Fin des arrêts de travail pour garde d’enfants : ce que doit faire l'employeur

  • Article publié le 27 avr. 2020

A partir du 1er mai, tous les salariés (autres que les dirigeants de sociétés) qui sont actuellement en arrêt de travail pour garde d’enfants ou en tant que personne à risque, vont basculer vers le chômage partiel. Voici ce que doit faire l'employeur…

Par suite de la fermeture des établissements scolaires et des structures d’accueil des jeunes enfants, les parents qui ne  pouvaient être placés en télétravail et qui étaient contraints de rester à leur domicile pour garder leur(s) enfant(s) bénéficiaient depuis le 16 mars d’un arrêt de travail dérogatoire, indemnisé par le Sécurité sociale au même titre qu’un arrêt maladie (sans jours de carence toutefois, ni conditions d’activité ou de cotisations minimales, et avec une indemnisation complémentaire de l’employeur devant leur assurer 90 % du salaire brut).

Ce dispositif a en outre été étendu, à, compter du 18 mars, aux femmes enceintes, ainsi qu'aux personnes dont l’état de santé conduit à les considérer comme présentant un risque de développer une forme sévère du Covid-19, ou encore aux personnes cohabitant avec l’une de ces personnes vulnérables.
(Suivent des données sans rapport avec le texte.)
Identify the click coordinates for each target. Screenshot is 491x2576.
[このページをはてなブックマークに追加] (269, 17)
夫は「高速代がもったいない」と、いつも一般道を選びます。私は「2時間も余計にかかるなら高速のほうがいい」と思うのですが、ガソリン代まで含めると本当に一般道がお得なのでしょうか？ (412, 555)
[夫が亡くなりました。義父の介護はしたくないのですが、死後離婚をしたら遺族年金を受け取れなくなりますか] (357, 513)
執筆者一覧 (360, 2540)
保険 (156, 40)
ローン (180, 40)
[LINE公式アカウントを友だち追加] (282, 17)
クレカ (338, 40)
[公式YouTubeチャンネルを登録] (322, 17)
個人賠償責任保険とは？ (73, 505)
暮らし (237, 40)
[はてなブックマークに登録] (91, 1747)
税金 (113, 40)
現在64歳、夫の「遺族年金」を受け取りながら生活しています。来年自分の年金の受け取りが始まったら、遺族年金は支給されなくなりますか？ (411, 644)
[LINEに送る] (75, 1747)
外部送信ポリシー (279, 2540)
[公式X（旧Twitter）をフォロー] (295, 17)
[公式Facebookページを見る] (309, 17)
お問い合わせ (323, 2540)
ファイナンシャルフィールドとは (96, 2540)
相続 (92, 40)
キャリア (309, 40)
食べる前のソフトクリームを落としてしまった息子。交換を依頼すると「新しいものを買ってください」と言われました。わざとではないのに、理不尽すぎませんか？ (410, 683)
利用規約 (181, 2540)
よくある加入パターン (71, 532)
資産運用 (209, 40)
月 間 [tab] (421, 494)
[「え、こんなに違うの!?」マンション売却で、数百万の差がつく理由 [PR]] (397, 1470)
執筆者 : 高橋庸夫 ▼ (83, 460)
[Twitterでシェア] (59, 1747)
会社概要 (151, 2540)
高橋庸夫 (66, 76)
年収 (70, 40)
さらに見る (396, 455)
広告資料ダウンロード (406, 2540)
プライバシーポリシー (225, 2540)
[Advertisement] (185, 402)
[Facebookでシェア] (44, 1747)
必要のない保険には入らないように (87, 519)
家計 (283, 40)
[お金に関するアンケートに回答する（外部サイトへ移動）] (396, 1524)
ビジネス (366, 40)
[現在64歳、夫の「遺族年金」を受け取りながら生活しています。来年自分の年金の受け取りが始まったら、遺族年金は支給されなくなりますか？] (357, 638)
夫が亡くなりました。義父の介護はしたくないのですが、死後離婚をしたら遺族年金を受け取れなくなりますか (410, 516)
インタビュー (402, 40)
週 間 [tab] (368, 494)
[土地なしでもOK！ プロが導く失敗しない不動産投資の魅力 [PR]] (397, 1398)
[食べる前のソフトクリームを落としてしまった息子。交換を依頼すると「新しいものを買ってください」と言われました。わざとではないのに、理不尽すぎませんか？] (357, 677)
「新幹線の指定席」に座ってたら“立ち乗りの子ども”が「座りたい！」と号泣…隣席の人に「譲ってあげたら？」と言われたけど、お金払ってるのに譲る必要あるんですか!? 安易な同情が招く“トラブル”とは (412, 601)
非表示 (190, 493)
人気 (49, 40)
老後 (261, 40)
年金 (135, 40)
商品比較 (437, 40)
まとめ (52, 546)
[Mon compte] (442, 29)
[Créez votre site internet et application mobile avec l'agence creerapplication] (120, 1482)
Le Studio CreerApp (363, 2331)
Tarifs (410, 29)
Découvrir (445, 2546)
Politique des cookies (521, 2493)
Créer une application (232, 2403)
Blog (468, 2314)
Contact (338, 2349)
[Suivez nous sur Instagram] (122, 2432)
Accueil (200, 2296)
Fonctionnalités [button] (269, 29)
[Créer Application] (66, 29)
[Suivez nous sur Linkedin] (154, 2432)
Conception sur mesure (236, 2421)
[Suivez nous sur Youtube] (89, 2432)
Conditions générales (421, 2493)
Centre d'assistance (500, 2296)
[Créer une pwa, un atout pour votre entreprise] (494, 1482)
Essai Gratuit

Mais à partir du 1er mai prochain, il est mis fin à ces deux arrêts de travail dérogatoires pour les salariés. Ceux-ci basculeront obligatoirement dans le dispositif de chômage partiel à partir de cette date.

Cette mesure permet d’éviter une réduction de l’indemnisation des salariés concernés : sans elle en effet, leur niveau d’indemnisation aurait diminué de 90 % à 66 % du salaire après 30 jours d’arrêt pour ceux justifiant de moins de 5 ans d’ancienneté.

Par contre, ces dispositifs restent maintenus pour les non salariés (Gérants majoritaires) .

Obligations des employeurs

Pour un salarié en arrêt pour garde d'enfant(s)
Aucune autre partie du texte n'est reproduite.